Some see the theory of intrinsic development as a product of nationalism's desire to exaggerate the history of the great development of the people to compensate for the inferiority complex that comes from being trampled on by foreign powers. However, Kim Yong Sop's aim is to look at the dark wounds of the nation from the front and try to find the cause from the inner background without blaming others.

== Achievements ==
Kim Yong Sop received many awards, including:

- The 11th Korean Publishing Culture Award (제11회 한국출판문화상 저작상, 1971)
- The 1st Chi-Am Academic Award (제1회 치암학술상, 1984)
- Korean Academic Writing Award (제1회 한국학저술상, 2020)

When he was awarded the first Korean Studies Literature award with his nine books, he stated:

- I recently published an ancient Korean agricultural study. Since publishing a study on agricultural history in the late Joseon Dynasty, all Korean agriculture over the entire period has been organized into nine volumes. It took 50 years since the first work was published. As we began research on Korean agriculture, we tried to overcome the colonial history of Japanese imperialism, which was a task of the Korean academic world after liberation, and to reveal the independent historical development of our history. And from the beginning, I planned to organize the ancient agricultural history of Korea.
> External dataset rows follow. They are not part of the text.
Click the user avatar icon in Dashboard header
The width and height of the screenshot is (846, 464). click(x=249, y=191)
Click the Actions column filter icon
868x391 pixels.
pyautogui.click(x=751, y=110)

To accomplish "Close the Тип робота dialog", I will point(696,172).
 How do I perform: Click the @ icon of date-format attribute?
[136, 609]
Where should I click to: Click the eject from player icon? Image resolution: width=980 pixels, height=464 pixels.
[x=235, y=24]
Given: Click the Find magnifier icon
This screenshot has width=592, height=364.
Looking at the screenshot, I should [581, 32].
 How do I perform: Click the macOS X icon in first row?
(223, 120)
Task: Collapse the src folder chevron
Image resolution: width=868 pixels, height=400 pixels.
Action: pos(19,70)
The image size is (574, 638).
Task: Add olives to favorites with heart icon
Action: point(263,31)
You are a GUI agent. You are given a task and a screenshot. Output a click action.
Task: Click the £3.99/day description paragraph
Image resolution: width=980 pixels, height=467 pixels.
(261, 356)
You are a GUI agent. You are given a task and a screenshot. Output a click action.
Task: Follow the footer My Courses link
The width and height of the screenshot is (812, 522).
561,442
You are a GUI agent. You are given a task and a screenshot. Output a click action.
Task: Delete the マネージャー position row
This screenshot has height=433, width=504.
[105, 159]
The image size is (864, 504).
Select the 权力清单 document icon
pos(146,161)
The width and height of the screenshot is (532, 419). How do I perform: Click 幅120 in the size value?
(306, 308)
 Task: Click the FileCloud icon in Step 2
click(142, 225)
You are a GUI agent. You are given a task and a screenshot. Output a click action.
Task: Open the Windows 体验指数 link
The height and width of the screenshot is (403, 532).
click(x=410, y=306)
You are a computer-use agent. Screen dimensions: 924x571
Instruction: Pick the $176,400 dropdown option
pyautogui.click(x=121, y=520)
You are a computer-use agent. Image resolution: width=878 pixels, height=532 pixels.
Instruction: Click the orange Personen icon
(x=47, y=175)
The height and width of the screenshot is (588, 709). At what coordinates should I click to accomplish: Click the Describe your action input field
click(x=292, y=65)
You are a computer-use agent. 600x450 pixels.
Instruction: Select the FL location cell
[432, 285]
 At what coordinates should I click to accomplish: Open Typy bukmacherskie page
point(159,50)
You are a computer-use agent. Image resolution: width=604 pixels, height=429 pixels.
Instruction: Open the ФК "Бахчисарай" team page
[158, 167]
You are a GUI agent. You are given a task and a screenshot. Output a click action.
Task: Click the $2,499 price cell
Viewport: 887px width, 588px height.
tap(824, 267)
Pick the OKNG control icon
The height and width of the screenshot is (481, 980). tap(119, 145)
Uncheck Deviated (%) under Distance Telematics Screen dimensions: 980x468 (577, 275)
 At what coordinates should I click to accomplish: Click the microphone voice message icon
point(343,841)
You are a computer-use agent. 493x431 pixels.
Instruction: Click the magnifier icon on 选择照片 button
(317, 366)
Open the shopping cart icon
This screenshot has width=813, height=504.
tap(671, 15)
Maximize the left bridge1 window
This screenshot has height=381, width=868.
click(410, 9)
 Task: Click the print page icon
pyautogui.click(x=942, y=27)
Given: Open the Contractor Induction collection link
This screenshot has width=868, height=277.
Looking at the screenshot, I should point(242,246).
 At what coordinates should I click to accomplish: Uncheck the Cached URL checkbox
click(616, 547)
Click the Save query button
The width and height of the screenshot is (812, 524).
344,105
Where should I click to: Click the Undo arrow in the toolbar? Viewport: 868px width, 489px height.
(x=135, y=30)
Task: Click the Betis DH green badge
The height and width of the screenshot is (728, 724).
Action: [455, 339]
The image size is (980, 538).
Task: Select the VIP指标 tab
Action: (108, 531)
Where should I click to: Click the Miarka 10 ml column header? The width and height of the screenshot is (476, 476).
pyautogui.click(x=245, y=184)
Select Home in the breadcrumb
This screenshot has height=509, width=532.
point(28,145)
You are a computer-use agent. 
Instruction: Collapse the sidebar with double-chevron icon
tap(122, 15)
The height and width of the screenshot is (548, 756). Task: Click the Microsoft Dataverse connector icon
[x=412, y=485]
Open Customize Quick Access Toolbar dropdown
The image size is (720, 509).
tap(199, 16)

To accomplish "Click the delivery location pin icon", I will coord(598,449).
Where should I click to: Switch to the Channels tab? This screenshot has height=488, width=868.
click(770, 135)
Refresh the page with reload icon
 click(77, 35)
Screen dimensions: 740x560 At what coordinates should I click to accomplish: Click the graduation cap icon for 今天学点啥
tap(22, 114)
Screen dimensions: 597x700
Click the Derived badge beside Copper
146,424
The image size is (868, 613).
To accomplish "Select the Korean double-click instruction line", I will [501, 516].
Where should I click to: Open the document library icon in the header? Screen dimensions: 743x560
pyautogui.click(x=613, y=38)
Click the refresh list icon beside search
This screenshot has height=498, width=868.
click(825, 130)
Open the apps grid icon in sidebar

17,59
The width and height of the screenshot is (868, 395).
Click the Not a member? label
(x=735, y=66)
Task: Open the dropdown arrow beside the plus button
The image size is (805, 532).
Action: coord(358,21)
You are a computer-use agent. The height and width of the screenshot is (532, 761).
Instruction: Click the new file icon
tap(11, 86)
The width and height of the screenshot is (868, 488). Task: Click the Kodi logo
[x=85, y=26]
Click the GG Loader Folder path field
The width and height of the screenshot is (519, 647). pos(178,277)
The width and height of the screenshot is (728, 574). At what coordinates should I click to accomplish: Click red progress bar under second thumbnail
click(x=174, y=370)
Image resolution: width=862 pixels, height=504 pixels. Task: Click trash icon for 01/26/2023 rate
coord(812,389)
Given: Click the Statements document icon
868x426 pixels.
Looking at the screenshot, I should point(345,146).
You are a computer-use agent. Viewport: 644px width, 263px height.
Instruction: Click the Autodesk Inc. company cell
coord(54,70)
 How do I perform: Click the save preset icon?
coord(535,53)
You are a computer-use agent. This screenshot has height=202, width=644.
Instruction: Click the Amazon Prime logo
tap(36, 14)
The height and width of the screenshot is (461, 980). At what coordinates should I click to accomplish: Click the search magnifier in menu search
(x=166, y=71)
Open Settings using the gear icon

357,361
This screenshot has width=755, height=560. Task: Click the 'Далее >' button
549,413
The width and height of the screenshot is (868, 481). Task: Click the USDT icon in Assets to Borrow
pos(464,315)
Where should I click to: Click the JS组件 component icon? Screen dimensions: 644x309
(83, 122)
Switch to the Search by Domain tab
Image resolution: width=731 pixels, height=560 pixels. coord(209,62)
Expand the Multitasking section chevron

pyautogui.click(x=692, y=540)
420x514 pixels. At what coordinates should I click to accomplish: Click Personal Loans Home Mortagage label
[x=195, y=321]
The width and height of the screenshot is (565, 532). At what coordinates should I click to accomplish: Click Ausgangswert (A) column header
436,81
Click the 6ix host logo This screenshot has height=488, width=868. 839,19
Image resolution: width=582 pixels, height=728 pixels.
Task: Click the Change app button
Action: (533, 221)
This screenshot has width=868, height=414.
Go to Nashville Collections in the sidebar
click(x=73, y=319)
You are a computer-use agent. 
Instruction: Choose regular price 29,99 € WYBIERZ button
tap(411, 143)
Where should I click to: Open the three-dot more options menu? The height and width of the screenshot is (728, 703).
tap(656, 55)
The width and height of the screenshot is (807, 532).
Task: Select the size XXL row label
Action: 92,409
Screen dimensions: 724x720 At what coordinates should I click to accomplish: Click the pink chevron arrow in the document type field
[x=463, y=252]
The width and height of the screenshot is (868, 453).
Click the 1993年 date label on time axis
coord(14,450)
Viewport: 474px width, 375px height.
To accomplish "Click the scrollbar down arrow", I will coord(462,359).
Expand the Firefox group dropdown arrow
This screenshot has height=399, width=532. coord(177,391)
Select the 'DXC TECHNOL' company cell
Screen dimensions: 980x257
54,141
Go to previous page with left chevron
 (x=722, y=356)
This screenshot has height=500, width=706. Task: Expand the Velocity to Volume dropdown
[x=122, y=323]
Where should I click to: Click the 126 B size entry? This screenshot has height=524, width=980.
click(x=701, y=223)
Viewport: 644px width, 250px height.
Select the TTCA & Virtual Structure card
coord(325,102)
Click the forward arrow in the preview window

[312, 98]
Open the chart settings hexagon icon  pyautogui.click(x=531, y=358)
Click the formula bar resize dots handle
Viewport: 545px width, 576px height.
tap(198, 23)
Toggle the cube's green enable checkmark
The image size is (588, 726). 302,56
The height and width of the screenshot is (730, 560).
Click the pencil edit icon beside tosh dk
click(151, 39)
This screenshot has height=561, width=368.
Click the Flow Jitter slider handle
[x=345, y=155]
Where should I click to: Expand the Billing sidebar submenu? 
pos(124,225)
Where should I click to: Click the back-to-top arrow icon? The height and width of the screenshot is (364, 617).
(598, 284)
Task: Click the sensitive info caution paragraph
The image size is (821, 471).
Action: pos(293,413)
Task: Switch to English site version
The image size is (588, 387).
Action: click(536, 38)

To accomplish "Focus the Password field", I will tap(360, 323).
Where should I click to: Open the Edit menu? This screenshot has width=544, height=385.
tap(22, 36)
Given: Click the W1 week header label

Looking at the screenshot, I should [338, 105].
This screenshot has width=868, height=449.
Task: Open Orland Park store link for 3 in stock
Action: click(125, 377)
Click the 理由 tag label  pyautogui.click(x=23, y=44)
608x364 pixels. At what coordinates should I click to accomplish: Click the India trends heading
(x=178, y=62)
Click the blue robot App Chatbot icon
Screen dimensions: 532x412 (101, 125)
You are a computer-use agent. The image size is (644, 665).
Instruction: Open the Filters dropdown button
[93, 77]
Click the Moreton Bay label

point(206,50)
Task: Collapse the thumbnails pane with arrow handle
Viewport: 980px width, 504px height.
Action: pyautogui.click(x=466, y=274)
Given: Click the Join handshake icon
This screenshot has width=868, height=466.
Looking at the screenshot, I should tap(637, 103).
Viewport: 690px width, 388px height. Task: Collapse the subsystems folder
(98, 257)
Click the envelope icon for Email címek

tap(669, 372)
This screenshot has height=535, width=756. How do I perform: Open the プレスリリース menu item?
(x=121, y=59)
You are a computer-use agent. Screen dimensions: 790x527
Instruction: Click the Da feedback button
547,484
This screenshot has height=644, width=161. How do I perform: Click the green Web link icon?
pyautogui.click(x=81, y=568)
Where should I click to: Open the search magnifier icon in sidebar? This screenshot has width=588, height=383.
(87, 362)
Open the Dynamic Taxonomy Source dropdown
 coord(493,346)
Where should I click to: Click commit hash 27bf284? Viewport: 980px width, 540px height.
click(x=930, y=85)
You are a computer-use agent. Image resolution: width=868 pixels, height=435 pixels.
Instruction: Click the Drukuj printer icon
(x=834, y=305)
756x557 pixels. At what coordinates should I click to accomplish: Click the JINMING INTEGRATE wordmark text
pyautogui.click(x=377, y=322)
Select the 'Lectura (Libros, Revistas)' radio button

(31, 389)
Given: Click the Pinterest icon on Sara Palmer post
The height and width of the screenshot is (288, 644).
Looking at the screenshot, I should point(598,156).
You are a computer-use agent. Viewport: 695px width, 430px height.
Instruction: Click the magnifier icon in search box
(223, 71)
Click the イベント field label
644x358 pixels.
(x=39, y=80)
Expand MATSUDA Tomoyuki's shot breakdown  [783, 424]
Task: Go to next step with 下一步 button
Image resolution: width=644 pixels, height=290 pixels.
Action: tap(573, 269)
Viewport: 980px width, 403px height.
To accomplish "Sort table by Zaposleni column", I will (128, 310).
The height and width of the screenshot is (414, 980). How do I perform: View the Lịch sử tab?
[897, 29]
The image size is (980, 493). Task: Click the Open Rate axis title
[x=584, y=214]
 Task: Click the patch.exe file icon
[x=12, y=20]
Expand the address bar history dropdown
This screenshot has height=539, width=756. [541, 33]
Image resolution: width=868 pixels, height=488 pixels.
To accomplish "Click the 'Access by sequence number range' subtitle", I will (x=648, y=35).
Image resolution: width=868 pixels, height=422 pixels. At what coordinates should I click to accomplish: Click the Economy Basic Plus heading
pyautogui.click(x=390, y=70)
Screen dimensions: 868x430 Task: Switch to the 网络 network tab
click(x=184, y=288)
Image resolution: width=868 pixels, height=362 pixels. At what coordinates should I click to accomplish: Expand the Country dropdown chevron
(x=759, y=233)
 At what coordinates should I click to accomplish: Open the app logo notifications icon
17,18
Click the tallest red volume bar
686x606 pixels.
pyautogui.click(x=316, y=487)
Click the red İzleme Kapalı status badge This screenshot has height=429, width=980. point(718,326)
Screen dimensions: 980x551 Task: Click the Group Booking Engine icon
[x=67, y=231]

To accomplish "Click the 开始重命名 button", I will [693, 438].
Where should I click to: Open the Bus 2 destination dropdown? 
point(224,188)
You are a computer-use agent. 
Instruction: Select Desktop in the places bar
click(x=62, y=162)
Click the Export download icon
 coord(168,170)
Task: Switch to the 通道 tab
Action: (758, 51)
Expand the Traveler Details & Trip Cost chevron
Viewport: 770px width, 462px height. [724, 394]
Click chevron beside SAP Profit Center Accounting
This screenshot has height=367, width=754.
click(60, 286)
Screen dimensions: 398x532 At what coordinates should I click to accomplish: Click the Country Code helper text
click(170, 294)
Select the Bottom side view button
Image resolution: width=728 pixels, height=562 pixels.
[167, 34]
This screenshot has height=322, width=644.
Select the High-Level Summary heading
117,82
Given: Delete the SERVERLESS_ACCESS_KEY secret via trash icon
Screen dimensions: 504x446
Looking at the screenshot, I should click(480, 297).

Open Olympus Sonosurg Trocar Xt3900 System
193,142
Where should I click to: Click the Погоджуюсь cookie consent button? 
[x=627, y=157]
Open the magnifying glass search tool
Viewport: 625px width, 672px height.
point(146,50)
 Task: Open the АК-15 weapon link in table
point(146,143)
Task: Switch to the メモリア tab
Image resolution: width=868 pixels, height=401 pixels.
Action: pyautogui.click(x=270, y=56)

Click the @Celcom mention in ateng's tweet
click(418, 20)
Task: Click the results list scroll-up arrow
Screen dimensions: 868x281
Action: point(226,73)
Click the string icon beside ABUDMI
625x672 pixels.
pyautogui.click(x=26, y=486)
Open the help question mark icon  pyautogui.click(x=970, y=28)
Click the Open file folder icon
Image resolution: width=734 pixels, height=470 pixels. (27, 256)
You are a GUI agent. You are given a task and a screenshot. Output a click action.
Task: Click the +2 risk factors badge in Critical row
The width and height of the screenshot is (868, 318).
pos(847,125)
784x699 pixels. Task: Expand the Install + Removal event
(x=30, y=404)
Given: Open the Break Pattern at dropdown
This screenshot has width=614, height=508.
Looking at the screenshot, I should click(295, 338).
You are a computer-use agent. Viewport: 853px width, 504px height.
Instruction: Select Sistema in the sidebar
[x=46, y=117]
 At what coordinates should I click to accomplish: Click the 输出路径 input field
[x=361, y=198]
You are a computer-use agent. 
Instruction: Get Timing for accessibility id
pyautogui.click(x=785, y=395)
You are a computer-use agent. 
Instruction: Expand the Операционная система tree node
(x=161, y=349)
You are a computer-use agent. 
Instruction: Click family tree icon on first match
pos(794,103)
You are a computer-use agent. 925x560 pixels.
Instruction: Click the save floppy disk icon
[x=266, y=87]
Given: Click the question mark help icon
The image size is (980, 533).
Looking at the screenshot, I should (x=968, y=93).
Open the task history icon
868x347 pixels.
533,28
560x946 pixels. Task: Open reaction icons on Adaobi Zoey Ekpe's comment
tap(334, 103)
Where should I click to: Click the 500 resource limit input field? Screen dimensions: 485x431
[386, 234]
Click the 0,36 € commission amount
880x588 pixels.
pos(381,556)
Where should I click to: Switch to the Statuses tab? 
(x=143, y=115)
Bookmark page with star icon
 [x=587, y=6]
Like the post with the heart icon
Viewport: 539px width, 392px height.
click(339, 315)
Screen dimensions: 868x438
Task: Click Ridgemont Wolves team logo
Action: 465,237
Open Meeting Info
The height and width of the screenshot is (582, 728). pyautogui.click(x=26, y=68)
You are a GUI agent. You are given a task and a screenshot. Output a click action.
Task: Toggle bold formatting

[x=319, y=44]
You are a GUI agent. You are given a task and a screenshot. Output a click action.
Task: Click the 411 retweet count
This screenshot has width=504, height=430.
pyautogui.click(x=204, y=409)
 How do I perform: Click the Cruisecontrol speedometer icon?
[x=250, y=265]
Now I'm done with my research on my hospital bed. I'm so happy to share my personal joy with you through today's writing award. Thank you to everyone who helped me complete this work. In the midst of that, we can't help but mention the help of Lee Gyeomro who gave us the award today. There are no Korean studies researchers who have not walked to Tongmungwan and have not received help. So did I. In particular, during the period of Dongsung-dong at Seoul National University's Literary University in the late 1960s, I was able to start research on the holding system during the Japanese colonial period. Taking this harvest season as an example, we were able to proceed with several cases of holding management. Of course, this thesis is published in my work, Korean Modern and Contemporary Agricultural Research. Once again, I would like to thank Lee Seung-ro, the teacher of Tongmungwan. Now that we have completed the agricultural history study, I would like to express my sincere gratitude to President Kim Kyung-hee, who recommended the publication of the work and was in charge of non-commercial publishing. We received the Writing Award together.